(Collected data entries)

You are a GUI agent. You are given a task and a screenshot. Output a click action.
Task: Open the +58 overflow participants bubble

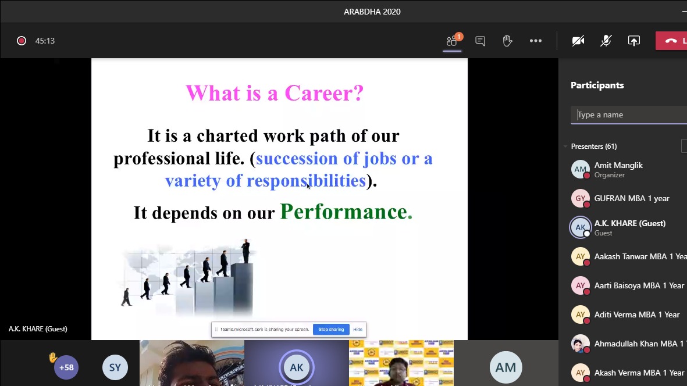click(66, 367)
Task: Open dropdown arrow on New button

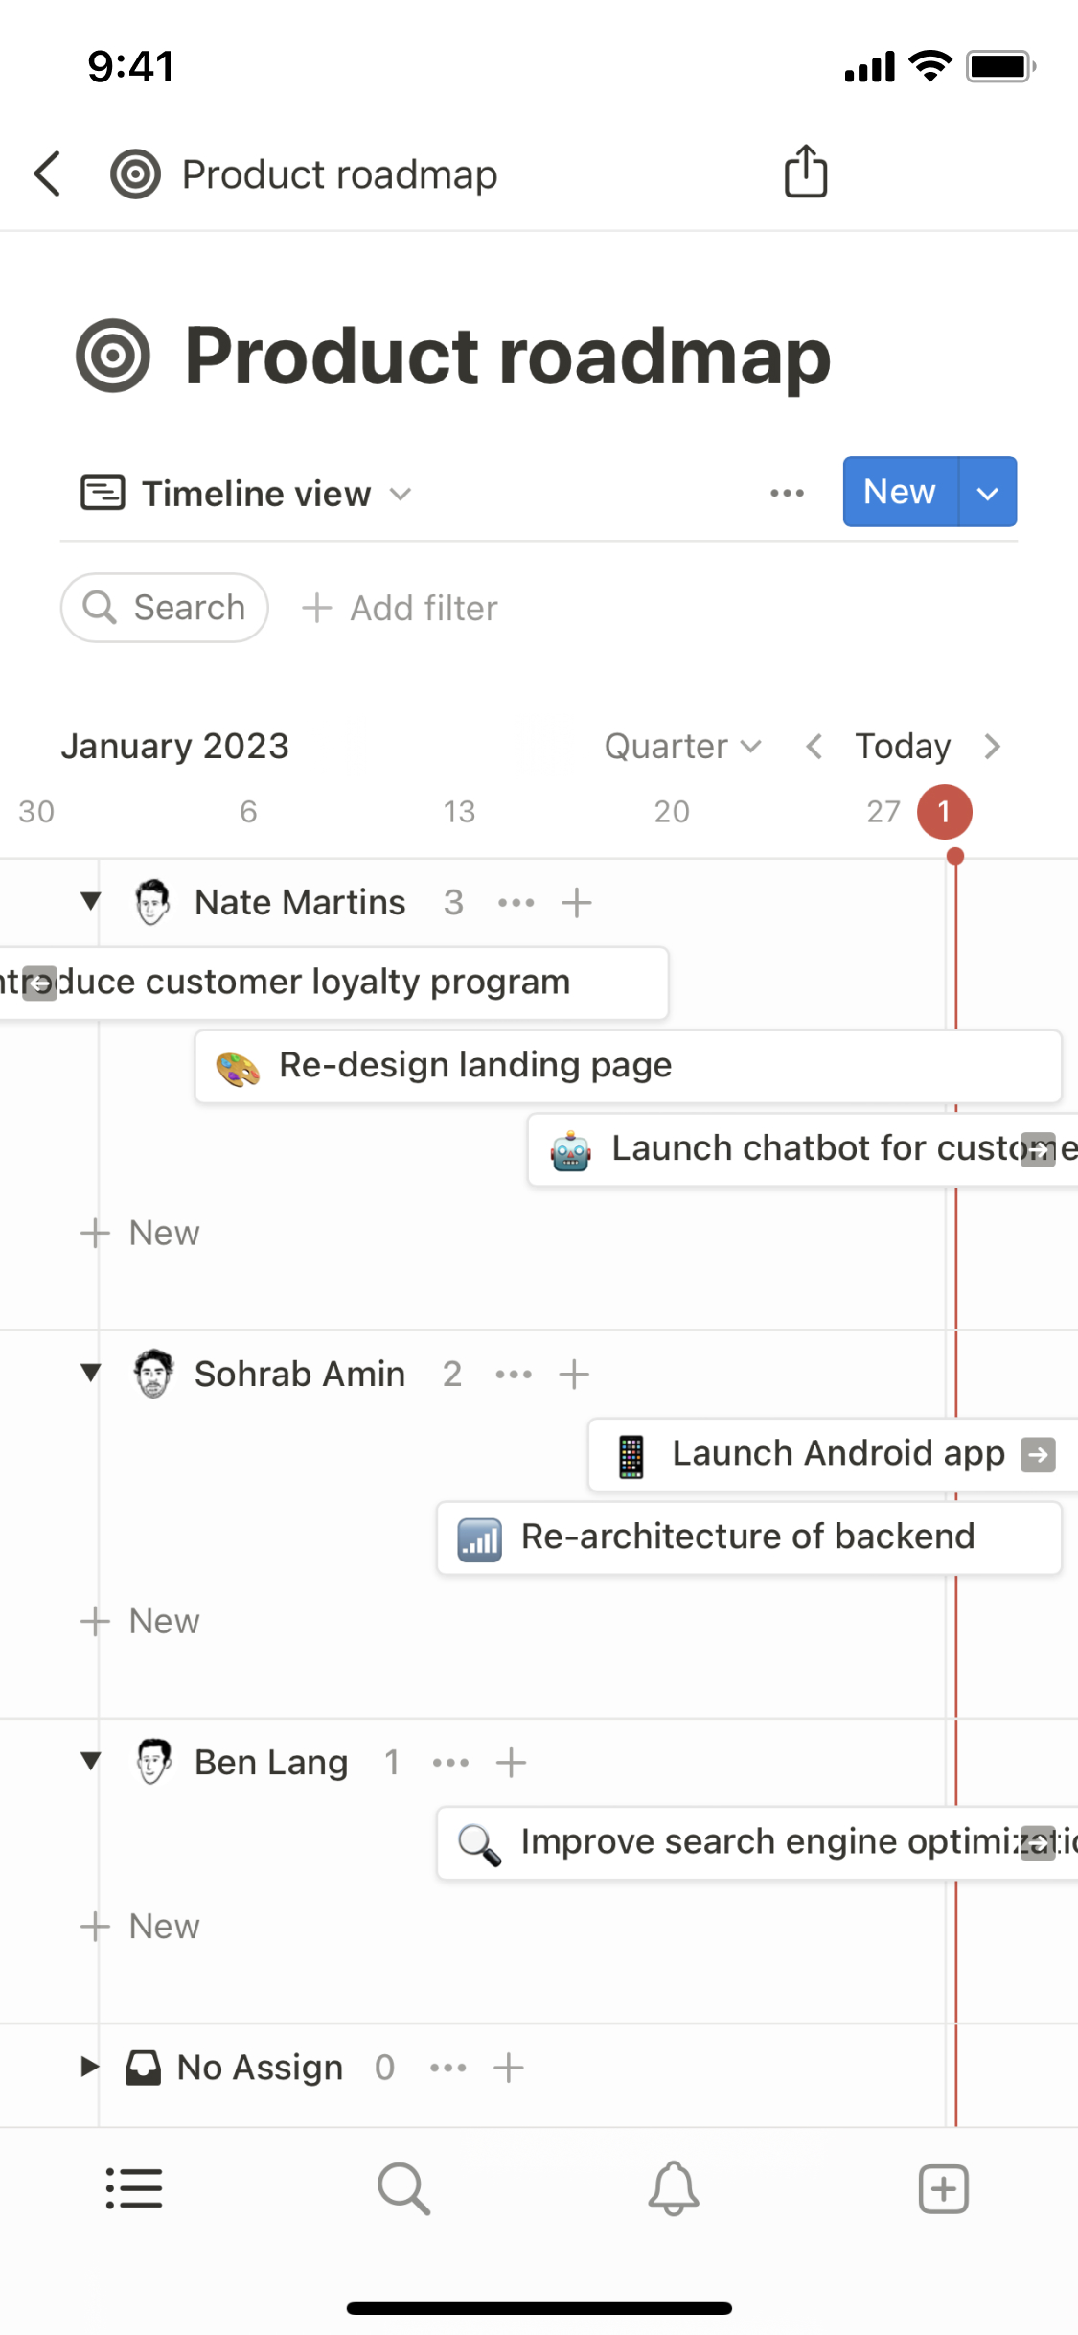Action: pos(987,493)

● **WHAT TO DO**: Please give an exact printout of all the records, pictures aside.

● **SOLUTION**:
You are a GUI agent. You are given a task and a screenshot. Output a click action.
Task: Open the +58 overflow participants bubble

click(66, 367)
Task: Open dropdown arrow on New button

Action: pos(987,493)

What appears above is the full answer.